当 OAuth 应用程序 访问限制启用后,组织成员无法授权 OAuth 应用程序 访问组织资源。 组织成员可以申请所有者批准他们想使用的 OAuth 应用程序,并且组织所有者会收到待处理申请的通知。
创建新组织时,默认启用 OAuth 应用程序 访问限制。 组织所有者可随时禁用 OAuth 应用程序 访问限制。

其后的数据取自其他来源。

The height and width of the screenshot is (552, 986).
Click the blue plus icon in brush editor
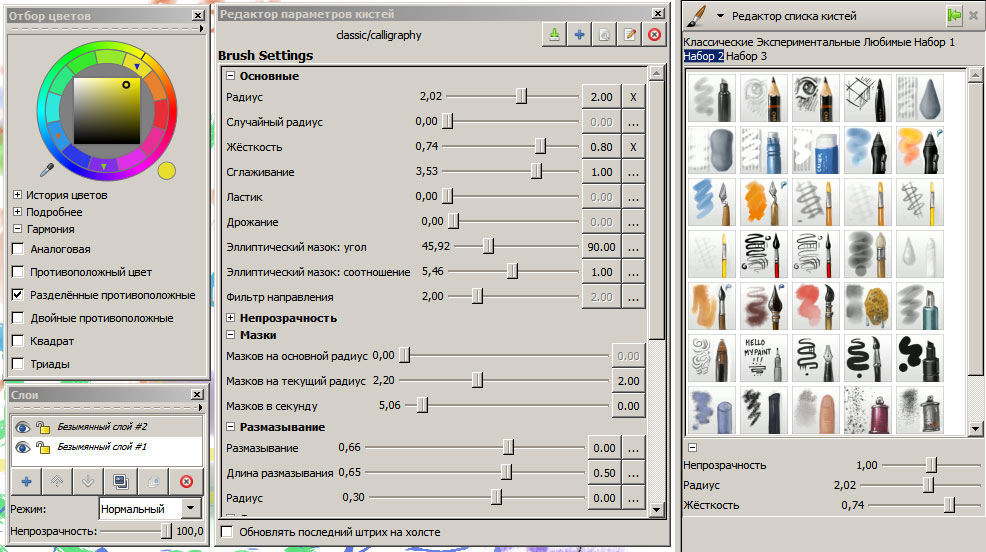point(579,35)
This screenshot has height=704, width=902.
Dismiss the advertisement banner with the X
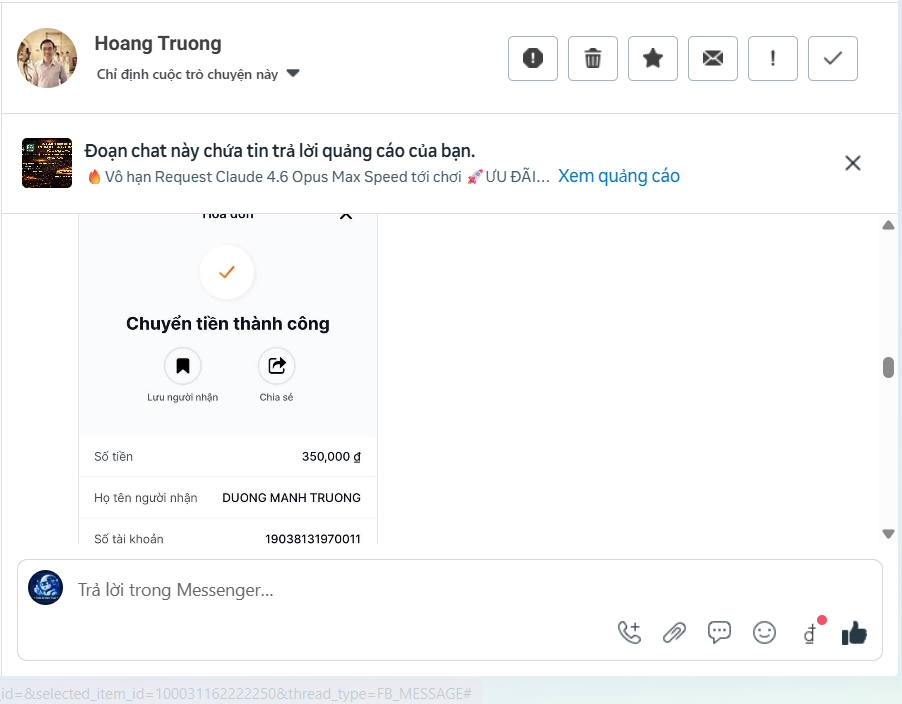pos(853,163)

提示:当组织尚未设置 OAuth 应用程序 访问限制时,组织成员授权的任何 OAuth 应用程序 也可访问组织的私有资源。
设置 OAuth 应用程序 访问限制
当组织所有者第一次设置 OAuth 应用程序 访问限制时:
- 组织拥有的应用程序会自动获得对组织资源的访问权限。
- OAuth 应用程序 会立即失去对组织资源的访问权限。
- 2014 年 2 月之前创建的 SSH 密钥会立即失去对组织资源(包括用户和部署密钥)的访问权限。
- OAuth 应用程序 在 2017 年 2 月期间或以后创建的 SSH 密钥会立即失去对组织资源的访问权限。
- 来自私有组织仓库的挂钩不再发送到未批准的 OAuth 应用程序。
- 对私有组织资源的 API 访问不适用于未批准的 OAuth 应用程序。 此外,也没有在公共资源资源上执行创建、更新或删除操作的权限。
- 用户创建的挂钩和 2014 年 5 月之前创建的挂钩不受影响。
- 组织拥有的仓库的私有复刻需遵守组织的访问限制。
解决 SSH 访问失败
当 2014 年 2 月之前创建的 SSH 密钥因 OAuth 应用程序 访问限制启用而失去对组织的访问权限时,后续 SSH 访问尝试就会失败。 用户将会收到错误消息,将他们导向至可以批准密钥或在其位置上传可信密钥的 URL。
Web 挂钩
当 OAuth 应用程序 在限制启用后被授予对组织的访问权限时,该 OAuth 应用程序 创建的任何原有 web 挂钩会继续分发。
当组织从之前批准的 OAuth 应用程序 删除访问权限时,该应用程序创建的任何原有 web 挂钩不再分发(这些挂钩将被禁用,但不会删除)。
重新启用访问限制
如果组织禁用 OAuth 应用程序 访问应用程序限制,后来又重新启用它们,则之前批准的 OAuth 应用程序 会被自动授予访问组织资源的权限。